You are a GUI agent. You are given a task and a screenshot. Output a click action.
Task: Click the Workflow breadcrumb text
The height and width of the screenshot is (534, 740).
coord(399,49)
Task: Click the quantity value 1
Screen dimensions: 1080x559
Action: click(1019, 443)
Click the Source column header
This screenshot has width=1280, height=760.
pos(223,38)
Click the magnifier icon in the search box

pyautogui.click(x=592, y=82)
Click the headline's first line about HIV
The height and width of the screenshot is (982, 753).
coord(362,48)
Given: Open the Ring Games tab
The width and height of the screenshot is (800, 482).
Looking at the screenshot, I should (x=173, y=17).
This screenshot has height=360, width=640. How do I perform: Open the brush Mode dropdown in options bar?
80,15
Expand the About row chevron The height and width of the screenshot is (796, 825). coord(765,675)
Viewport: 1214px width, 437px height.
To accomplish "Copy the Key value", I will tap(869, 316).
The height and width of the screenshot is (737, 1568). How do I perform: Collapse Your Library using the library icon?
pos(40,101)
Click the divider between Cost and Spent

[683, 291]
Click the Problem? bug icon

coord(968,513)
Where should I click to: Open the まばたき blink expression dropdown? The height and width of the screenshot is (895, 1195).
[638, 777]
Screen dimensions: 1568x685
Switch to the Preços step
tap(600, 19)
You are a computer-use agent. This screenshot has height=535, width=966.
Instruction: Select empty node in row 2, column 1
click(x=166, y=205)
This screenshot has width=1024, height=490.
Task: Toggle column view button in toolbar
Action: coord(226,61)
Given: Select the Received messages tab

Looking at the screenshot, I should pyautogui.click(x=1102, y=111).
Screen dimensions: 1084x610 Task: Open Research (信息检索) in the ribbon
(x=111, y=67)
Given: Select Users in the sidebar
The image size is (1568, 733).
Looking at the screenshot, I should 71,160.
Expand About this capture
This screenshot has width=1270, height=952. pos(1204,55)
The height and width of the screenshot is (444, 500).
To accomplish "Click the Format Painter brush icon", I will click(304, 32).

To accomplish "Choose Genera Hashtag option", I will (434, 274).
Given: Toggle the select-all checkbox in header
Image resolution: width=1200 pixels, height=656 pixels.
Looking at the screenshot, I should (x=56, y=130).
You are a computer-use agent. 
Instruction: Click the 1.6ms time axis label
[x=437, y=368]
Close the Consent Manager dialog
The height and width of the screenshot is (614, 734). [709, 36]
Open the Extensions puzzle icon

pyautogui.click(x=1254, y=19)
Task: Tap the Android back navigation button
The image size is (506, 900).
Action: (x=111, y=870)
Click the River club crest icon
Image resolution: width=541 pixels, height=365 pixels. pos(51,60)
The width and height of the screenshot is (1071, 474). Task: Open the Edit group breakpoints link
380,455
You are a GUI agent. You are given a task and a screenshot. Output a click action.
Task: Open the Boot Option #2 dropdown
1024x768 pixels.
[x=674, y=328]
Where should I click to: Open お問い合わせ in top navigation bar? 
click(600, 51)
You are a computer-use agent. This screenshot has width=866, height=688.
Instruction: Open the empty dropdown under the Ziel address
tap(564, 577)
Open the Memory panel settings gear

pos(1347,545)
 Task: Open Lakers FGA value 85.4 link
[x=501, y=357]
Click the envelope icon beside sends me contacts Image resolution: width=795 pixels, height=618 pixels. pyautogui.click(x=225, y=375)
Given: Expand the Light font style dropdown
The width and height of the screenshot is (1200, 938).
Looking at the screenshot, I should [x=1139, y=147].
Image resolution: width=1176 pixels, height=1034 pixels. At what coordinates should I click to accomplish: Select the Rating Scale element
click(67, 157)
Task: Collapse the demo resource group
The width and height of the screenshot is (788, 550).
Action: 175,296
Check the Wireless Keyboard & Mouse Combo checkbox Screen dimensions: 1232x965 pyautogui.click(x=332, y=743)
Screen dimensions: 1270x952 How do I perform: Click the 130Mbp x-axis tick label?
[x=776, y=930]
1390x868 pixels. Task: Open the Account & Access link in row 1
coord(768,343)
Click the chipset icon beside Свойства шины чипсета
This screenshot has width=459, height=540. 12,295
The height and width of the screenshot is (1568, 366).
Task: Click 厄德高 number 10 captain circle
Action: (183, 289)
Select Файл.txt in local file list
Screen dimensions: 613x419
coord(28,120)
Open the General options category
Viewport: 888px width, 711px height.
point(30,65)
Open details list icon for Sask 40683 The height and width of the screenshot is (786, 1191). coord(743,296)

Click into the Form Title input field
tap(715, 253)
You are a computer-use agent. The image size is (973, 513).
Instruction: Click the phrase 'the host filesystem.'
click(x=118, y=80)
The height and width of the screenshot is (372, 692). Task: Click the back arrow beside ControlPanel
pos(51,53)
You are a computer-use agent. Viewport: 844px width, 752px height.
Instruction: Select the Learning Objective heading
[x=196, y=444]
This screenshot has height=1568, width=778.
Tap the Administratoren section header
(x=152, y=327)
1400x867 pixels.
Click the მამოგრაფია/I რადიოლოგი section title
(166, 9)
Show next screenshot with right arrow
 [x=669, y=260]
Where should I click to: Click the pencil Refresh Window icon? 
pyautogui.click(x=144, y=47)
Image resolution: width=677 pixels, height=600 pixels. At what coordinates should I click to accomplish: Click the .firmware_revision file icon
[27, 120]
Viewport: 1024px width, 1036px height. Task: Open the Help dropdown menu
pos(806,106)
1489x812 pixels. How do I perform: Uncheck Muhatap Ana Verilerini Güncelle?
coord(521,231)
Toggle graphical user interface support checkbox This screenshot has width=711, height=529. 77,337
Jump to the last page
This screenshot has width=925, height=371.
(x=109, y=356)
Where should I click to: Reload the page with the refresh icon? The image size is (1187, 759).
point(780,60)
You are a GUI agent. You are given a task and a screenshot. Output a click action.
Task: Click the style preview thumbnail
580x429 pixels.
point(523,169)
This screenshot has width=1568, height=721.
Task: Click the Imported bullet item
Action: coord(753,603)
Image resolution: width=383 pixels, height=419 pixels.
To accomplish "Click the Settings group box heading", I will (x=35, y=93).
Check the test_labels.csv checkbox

Aim of the task | From the listing, please work out how many lines contain "style". Give the number only.

Answer space | 2